Tess Vigeland: Every list has to have someone at the bottom. And when it comes to the average credit score for U.S. cities, three of the bottom five are in Texas. There’s El Paso and Corpus Christi. And at the very bottom: The border town of Harlingen. Experian’s second-annual national survey (PDF) found the average credit score there is 684. In a moment, we’ll tell you about the city with the nation’s best score.
But first Texas Public Radio’s David Martin Davies finds Harlingen is full of tough lessons in what not to do with your credit.
David Martin Davies: At the Harlingen Auto Credit used car lot, there is a row of faded red-white-and-blue banners flapping in the breeze. They read come-ons to potential customers — “We finance,” “EZ terms” and “Buy Here/Pay Here.”
Right now, there aren’t any car shoppers, so salesman Al Galvan is inside manning the phones. Galvan wasn’t surprised to learn that Harlingen has the worst average credit score in the nation. After all, he makes his living selling cars to people with terrible credit.
Al Galvan: Your income pretty much dictates what you drive.
Income in the Rio Grande Valley is low. The per capita income is less than $14,000 a year. A quarter of the population is under the poverty line.
Galvan doesn’t even check credit scores. He knows his customers are risky, so he has a secret weapon: It’s a GPS kill-switch that can remotely shut a car down cold.
Galvan: Whenever they just disappear and don’t make payments, it’s shut off and they come in here and make their payment and they’re back on the road.
Credit counselor Olga Gonzalez tells her troubled clients to avoid places like Harlingen Auto Credit. Lucina Soto came to the Harlingen Community Development Corporation looking to qualify to buy a government-backed house. Gonzalez told her to steer clear of debt and build up that credit score.
Olga Gonzalez: Lucina came to us two years ago and we denied her. Lack of credit, no credit. She wasn’t fully employed then. She was told what she needed to do and now she’s back and trying again.

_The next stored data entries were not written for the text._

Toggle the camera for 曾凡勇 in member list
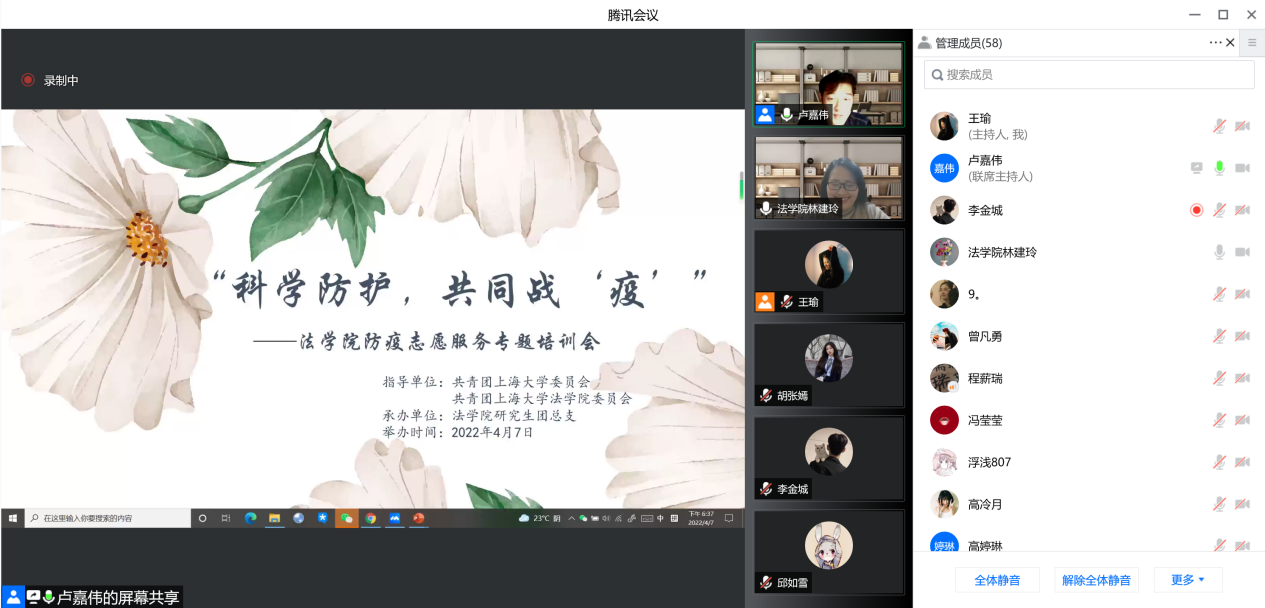Image resolution: width=1265 pixels, height=608 pixels. click(x=1242, y=336)
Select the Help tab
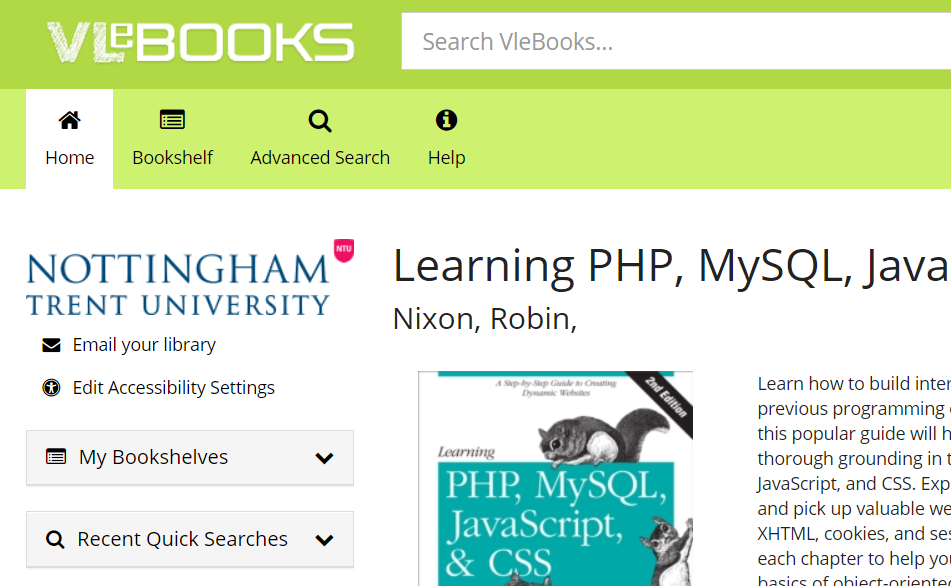Screen dimensions: 951x586 pos(446,157)
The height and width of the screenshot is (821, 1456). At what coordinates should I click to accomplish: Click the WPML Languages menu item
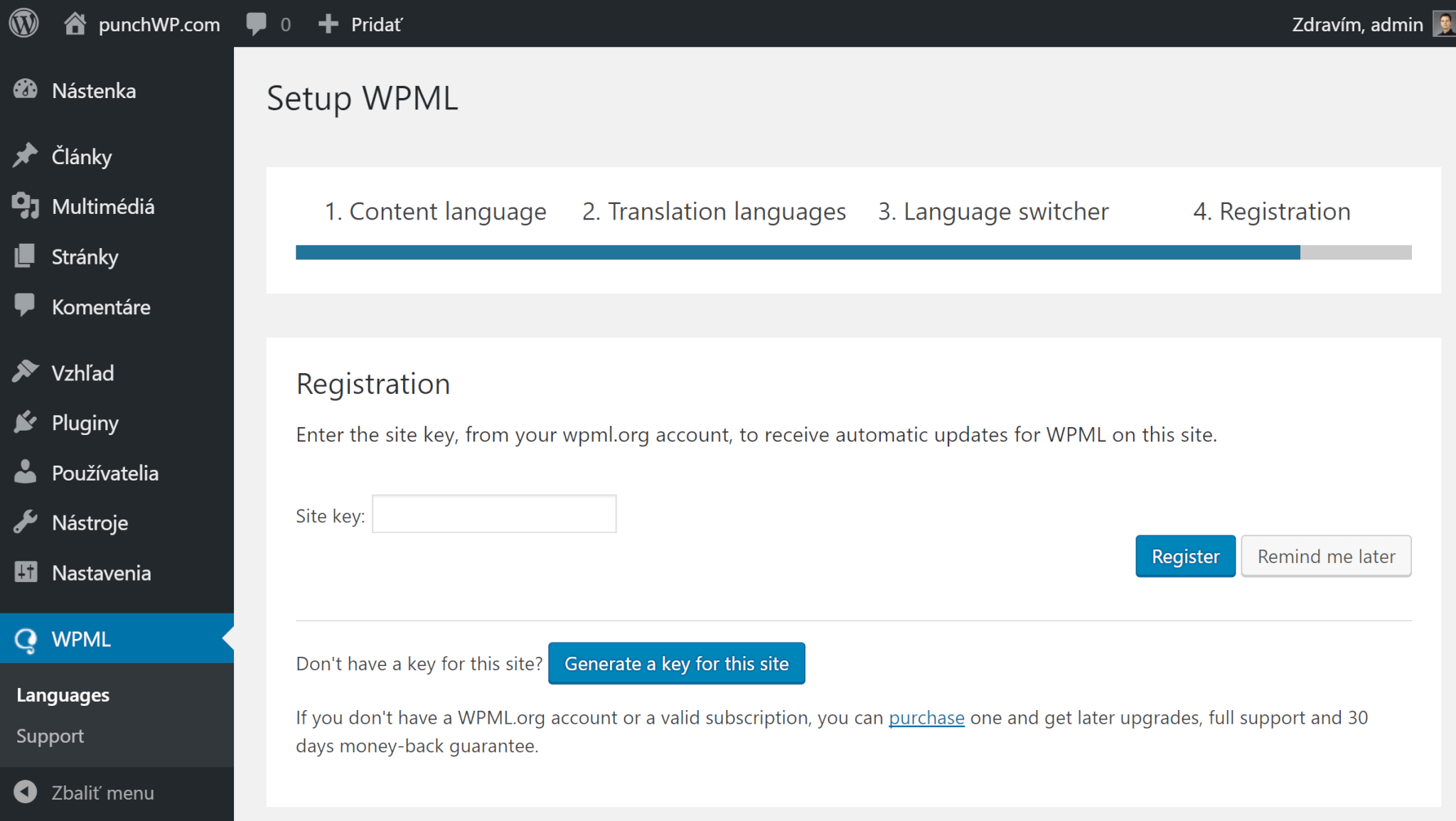62,694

Lucina is a U.S. citizen but speaks only a little English. But she knows the important words when it comes to credit cards
Lucina Soto: Swipe it, just swipe it.
At first, Lucina had no credit score. She worked at the flea market and lived in the cash-only economy. Gonzalez told her to build her credit by taking out some easy loans from a corner local lender. Mission accomplished — but then came the credit card offers. And Lucina started swiping. Her credit score crashed. It’s now at 653.
Gonzalez warns her clients not to rack up more than 30 percent of their credit limit.

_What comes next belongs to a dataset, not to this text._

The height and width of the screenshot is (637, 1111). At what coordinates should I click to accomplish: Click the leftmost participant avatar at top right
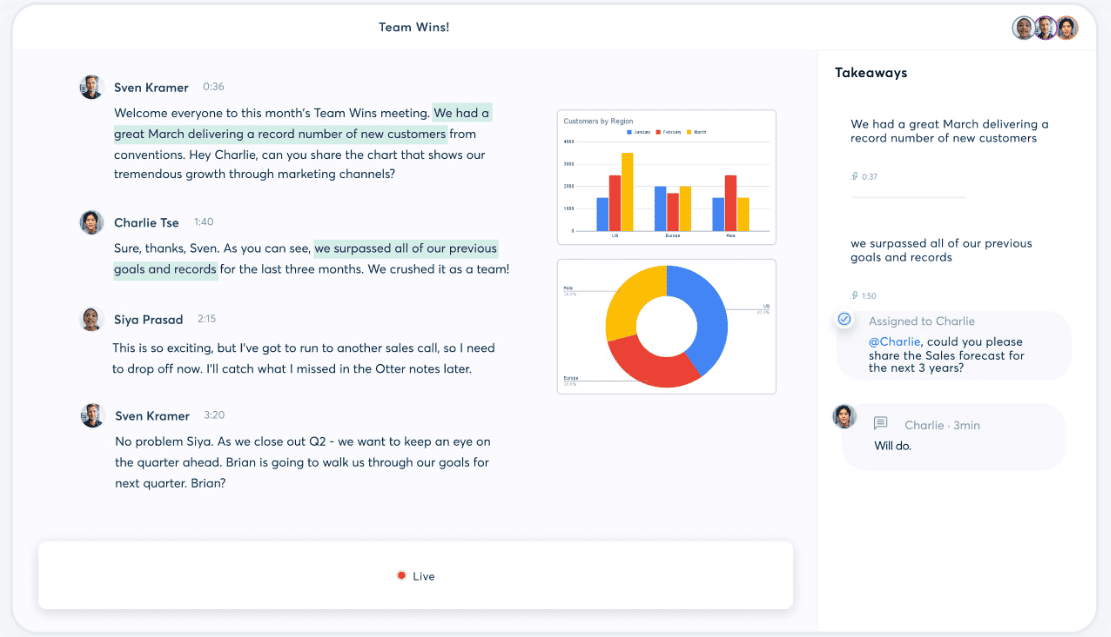click(x=1023, y=28)

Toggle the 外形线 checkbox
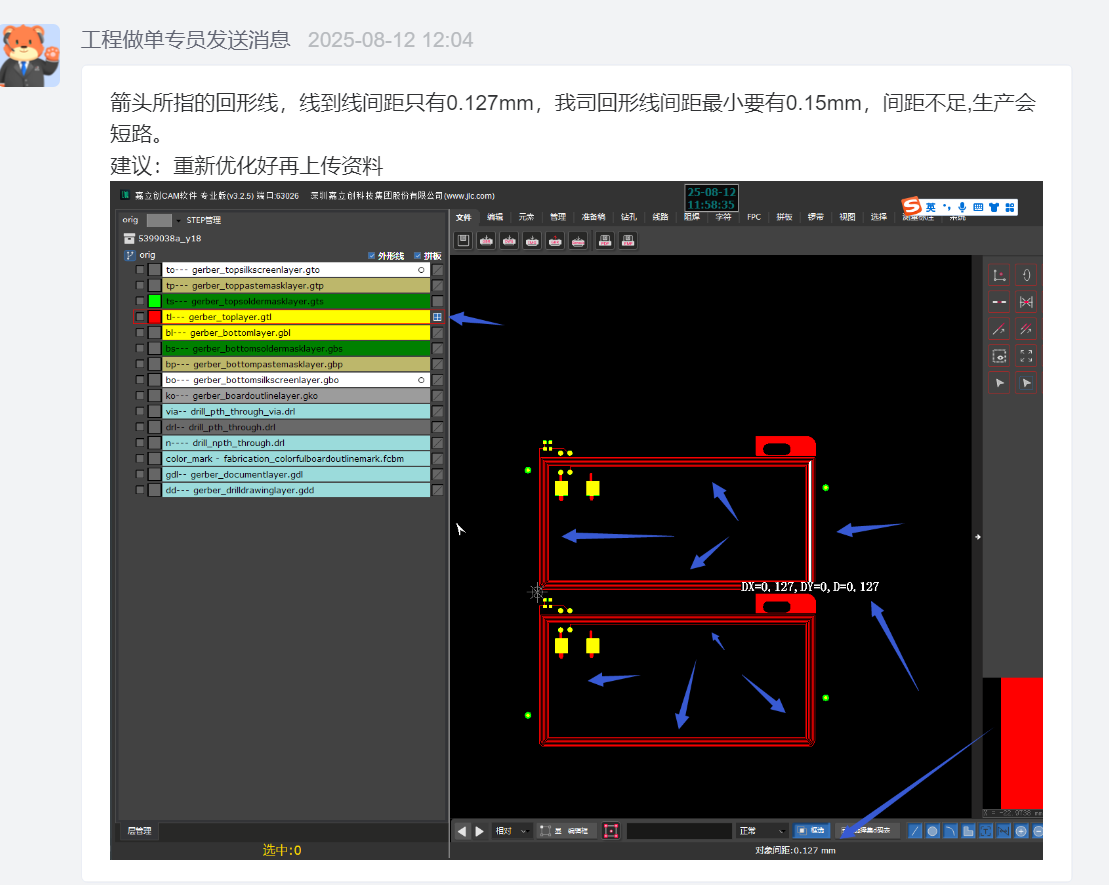(x=373, y=255)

Gonzalez: So if they give you a thousand, your credit card should only be at $350, because going over 50 percent brings your credit scores down.

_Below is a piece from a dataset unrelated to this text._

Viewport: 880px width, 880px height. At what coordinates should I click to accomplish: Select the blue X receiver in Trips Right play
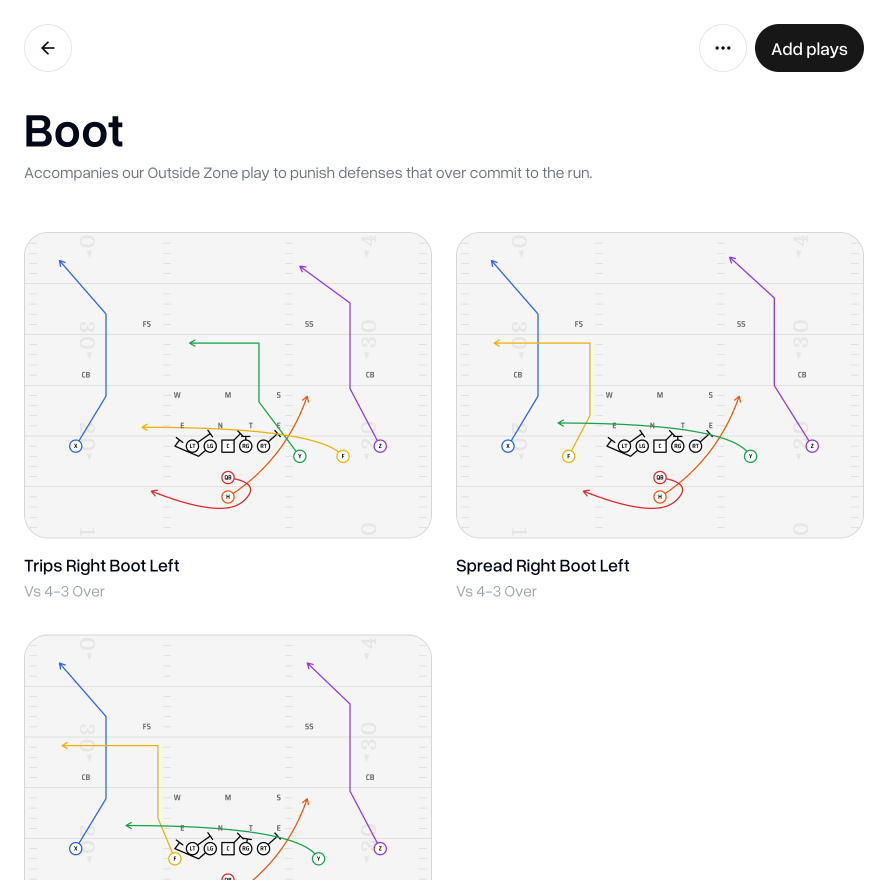click(75, 446)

Fabiola Nunez is another client for Gonzalez and at first she tried to rebuild her credit by going to a neighborhood so-called “credit repair” agency.
Fabiola Nunez speaking in Spanish
Fabiola said the credit repair was a scam. They took her money and didn’t pay her bills. They left her poorer and torpedoed her credit score. Gonzalez said this is a common story in Harlingen and she cautions her clients.
Gonzalez: Do not go pay the $500 — when you can do it yourself — attend these classes and let’s put you on a payment plan. You can call the lender. They will work with you, they set up a plan.
Fabiola’s credit score also took a beating when she did something that many in Harlingen do without a second thought: She lent her Social Security number to a friend. It was basically self-inflected identify theft.
Gonzalez: They’re giving someone a couple of hundred dollars for the Social Security card so that they can work here. Well, in the end, these people are using the number to purchase stuff. And here three, four years later, they’ve opened up so much credit you have no scores now.
Many of these problems can be traced back to the lack of financial literacy. Bertha Garza is a vice president with the International Bank of Commerce. It’s a regional bank with deep roots on the border. Garza says the big problem is a large part of the local population is unbanked.
Bertha Garza: People that do not know and can not trust the banking system, because they don’t understand it. They’ve never deposited in a bank and they don’t know how it works.
She started a program called “Money Smart” to teach financial literacy in local schools starting in the 5th grade.
Garza: Little by little, we are changing the community. It’s going to take years.
Garza said if people in the Valley are going to find some upward economic mobility they need to understand how money and credit works — for you and against you.
In Harlingen, Texas, I’m David Martin Davies for Marketplace Money.